Rencontre avec Jean-Marc Salomon à La Fabric. Collecter puis transmettre


Nous avons suivi Jean-Marc Salomon pendant un an lors de vernissages, de conférences, et puis un jour, il m'a reçu dans son bureau, à La Fabric. Il propose un café et va le préparer lui-même. J'en profite pour regarder les livres sur les rayons de la bibliothèque, les revues d'art. Quand l'entretien débute, je me rends bien sûr compte que la bibliothèque ne fait pas office de décoration mais que l'art est essentiel à la vie de mon interlocuteur.

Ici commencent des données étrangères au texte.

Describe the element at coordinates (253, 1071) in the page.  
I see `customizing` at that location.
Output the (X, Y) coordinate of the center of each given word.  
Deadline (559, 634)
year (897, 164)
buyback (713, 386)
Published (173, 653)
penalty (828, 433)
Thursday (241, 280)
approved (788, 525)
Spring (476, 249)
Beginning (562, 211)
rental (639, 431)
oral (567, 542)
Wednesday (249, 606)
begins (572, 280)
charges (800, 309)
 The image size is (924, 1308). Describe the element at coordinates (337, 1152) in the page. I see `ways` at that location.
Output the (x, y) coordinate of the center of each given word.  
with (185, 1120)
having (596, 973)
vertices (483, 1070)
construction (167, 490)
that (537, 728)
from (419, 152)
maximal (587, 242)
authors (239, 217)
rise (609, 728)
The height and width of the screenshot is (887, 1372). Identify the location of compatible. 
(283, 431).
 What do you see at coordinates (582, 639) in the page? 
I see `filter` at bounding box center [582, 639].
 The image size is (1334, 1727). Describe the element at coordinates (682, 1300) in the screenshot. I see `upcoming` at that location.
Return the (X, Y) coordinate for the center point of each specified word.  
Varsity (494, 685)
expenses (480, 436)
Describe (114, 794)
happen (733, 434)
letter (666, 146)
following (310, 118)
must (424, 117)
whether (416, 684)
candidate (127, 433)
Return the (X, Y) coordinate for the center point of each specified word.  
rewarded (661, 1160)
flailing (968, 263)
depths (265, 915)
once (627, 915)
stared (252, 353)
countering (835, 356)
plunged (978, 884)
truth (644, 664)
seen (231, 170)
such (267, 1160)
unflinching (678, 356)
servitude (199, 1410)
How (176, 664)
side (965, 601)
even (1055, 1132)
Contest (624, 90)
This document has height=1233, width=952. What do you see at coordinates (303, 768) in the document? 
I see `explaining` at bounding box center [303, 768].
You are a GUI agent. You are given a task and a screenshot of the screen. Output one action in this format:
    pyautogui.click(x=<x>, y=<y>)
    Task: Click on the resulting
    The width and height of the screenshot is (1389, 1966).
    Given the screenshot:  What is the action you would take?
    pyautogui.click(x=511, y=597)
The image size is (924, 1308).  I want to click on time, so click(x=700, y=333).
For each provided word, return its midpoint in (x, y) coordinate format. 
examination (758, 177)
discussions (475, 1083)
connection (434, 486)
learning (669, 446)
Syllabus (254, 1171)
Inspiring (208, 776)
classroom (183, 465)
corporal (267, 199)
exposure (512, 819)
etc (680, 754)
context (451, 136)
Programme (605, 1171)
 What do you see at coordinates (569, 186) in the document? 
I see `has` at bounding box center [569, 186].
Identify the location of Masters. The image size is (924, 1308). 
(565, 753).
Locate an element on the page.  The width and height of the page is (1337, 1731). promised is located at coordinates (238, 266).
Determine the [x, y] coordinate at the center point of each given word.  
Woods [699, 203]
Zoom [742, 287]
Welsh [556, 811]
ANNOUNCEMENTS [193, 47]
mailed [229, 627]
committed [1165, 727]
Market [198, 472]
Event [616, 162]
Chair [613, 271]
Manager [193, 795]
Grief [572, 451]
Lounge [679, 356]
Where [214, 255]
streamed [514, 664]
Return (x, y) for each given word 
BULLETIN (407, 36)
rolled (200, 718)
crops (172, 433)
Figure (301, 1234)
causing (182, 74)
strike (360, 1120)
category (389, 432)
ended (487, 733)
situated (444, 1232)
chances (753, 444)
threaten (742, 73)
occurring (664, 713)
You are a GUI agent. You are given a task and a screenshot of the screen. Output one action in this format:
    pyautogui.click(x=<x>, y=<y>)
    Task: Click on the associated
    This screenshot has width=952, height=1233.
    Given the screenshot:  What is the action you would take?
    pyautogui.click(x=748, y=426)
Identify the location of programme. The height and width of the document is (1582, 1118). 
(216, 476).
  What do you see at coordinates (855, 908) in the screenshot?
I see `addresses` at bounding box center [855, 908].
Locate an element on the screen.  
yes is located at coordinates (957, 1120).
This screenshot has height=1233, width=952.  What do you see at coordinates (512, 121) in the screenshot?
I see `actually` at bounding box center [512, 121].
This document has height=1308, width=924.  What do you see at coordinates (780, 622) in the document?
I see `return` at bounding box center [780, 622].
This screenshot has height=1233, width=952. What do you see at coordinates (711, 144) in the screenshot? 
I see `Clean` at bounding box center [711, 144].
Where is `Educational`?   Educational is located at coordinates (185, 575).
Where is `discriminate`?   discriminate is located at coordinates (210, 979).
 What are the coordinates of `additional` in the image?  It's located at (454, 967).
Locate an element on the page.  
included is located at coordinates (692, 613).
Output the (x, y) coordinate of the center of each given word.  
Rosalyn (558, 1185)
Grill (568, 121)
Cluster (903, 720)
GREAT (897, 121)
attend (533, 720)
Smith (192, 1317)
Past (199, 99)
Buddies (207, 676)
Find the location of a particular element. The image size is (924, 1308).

| Publié le Dimanche 25 Octobre 2015 |

Jean-Marc Salomon©D.R.
Jean-Marc Salomon©D.R.
Pensez-vous que dans notre société tournée vers la productivité, l’art soit « à la marge » ?

Oui, quoique si l’on se réfère au monde industriel et à celui de la communication, on constate que le marketing prend de plus en plus d’importance et que lui-même fait appel de plus en plus à des agences de pub et il n’est pas certain qu’à l’intérieur de celles-ci, il n’y ait pas de très grands artistes qui ont choisi non pas les arts plastiques ou d’autres domaines, mais celui de la publicité. Pour moi l’art, aujourd’hui, est partout. Regardez une affiche ; elle est mise en page et composée par des gens qui ont un background artistique, soit une école de graphisme, soit une école d’art.
Il y a donc une utilité mercantile de l’art et puis, plus fondamental, un rapport au monde qui m’intéresse beaucoup. L’art est pour moi une source continuelle de réflexion sur moi-même et sur mon époque. Au fur et à mesure des lectures, de l’acquisition d’un peu de culture, notre vision du monde change ainsi que la perception de soi-même. Je pourrais dire que pour moi, l’art est presque une thérapeutique. J’ai beaucoup de plaisir à être dans un musée, ça me calme, me questionne.
Pour le grand public, au-delà de l’art, c’est la question de la culture qui me semble très importante. Ça permet de sortir des discussions de salon, de prendre du recul, de sortir des discussions de café, qui peuvent être intéressantes, qui parfois posent des questions simples et percutantes mais la culture permet d’approfondir ce rapport au monde, elle me sert aussi à accepter la tragédie de la condition humaine.

C’est très philosophique.

Un petit peu !

Est-ce que l’art contemporain invite à réfléchir autant que l’art classique ? Il invite à une liberté d’interprétation mais il faut avoir les outils nécessaires.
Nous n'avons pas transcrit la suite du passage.